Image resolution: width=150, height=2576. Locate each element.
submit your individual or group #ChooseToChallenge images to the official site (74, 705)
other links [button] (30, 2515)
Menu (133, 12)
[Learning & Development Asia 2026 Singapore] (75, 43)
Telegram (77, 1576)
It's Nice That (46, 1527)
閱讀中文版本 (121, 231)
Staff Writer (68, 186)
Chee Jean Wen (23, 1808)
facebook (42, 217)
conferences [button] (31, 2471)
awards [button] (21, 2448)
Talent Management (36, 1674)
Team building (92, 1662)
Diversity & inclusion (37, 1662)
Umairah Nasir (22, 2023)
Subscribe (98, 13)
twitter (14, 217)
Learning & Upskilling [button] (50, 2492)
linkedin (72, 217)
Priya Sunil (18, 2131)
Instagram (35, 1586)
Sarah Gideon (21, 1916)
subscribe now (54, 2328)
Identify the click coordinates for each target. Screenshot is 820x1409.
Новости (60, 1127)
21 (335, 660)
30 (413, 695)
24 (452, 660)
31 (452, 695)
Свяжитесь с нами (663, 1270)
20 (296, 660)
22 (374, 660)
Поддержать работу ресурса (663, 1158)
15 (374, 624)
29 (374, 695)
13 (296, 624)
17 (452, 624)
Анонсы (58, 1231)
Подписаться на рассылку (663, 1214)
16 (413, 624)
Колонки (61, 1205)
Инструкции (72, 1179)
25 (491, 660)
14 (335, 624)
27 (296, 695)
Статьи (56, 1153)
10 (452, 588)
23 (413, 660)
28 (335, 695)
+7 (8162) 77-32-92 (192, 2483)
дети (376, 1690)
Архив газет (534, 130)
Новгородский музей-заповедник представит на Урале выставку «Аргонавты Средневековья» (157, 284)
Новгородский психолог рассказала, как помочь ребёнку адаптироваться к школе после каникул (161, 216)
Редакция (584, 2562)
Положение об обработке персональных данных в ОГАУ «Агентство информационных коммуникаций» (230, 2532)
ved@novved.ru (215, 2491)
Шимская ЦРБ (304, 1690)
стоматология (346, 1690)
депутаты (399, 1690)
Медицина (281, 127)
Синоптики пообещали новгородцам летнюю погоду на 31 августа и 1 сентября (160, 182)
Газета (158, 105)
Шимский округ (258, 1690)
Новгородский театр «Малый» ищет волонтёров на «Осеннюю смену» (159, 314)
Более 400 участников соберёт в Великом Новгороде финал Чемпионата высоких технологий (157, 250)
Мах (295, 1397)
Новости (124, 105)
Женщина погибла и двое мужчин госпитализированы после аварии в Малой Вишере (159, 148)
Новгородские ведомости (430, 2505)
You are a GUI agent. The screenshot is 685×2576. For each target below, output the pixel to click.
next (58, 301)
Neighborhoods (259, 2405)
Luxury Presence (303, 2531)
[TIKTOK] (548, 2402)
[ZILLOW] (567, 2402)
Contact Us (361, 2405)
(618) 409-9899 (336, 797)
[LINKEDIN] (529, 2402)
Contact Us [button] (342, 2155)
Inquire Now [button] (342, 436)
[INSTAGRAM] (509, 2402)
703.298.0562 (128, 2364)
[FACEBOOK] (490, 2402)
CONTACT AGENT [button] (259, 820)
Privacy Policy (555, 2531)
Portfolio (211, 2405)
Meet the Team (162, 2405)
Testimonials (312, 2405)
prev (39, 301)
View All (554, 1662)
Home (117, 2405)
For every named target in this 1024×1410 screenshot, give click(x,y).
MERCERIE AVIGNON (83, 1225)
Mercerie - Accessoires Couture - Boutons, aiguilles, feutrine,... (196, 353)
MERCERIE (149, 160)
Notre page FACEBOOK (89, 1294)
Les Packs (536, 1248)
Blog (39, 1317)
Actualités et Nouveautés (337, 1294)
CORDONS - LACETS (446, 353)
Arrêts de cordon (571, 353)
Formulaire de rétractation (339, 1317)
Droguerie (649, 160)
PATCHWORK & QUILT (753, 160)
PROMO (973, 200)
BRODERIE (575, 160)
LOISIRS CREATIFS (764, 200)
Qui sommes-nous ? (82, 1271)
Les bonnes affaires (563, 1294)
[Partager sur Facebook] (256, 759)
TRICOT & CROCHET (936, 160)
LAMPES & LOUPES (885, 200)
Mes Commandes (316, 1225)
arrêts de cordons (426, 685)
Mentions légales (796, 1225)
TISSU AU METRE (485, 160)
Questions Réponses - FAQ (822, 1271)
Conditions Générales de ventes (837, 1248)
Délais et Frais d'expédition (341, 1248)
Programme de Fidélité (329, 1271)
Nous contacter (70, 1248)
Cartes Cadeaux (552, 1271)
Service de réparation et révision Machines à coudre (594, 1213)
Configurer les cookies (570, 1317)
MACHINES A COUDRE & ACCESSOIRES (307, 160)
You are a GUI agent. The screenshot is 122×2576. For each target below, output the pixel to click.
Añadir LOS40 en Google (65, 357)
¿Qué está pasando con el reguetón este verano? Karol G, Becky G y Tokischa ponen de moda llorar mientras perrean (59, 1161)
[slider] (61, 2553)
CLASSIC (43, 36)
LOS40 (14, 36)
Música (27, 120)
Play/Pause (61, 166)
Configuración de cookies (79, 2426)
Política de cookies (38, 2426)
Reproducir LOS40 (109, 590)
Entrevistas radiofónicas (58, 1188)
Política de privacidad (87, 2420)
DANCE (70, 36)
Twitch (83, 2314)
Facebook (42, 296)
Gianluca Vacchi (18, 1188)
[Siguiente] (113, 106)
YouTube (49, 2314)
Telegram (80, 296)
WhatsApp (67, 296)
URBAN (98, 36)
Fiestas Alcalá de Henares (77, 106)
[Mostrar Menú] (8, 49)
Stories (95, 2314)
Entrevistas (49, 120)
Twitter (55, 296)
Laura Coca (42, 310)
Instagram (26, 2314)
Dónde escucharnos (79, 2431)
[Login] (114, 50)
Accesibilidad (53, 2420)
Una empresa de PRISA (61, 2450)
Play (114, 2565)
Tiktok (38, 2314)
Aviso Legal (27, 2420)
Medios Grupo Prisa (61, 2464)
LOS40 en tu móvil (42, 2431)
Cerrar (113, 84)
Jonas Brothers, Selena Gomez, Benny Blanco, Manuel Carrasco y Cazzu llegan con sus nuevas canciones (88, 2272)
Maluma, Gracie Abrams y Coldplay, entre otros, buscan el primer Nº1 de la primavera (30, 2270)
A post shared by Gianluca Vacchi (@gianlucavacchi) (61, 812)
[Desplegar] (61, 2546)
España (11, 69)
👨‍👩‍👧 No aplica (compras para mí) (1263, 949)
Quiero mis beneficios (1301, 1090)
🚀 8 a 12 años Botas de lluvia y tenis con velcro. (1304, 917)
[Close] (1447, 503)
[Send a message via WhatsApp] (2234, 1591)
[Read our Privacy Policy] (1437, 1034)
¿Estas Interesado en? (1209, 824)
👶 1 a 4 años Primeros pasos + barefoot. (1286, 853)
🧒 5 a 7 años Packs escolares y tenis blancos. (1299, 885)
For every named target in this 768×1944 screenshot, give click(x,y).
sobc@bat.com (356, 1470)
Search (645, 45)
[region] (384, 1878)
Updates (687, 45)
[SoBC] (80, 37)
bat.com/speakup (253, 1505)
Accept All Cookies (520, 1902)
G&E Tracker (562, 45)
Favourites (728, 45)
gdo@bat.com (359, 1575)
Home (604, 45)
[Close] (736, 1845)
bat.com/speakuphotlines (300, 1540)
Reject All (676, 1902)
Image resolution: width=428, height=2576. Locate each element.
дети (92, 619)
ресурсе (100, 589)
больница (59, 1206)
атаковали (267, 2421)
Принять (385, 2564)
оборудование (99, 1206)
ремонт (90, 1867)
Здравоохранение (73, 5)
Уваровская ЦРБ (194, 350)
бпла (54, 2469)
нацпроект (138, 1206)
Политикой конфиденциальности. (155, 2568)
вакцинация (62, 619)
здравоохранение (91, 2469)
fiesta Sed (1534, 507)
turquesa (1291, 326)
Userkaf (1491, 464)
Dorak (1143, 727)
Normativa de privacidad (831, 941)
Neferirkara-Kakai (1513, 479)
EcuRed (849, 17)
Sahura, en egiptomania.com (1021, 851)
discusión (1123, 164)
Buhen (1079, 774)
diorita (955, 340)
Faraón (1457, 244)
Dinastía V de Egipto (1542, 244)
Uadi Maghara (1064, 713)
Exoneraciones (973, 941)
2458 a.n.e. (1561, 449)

*Problem statement*. Every line in the data that holds the string "Packs" should be copied.

*Result of this exercise*.
Les Packs (536, 1248)
🧒 5 a 7 años Packs escolares y tenis blancos. (1299, 885)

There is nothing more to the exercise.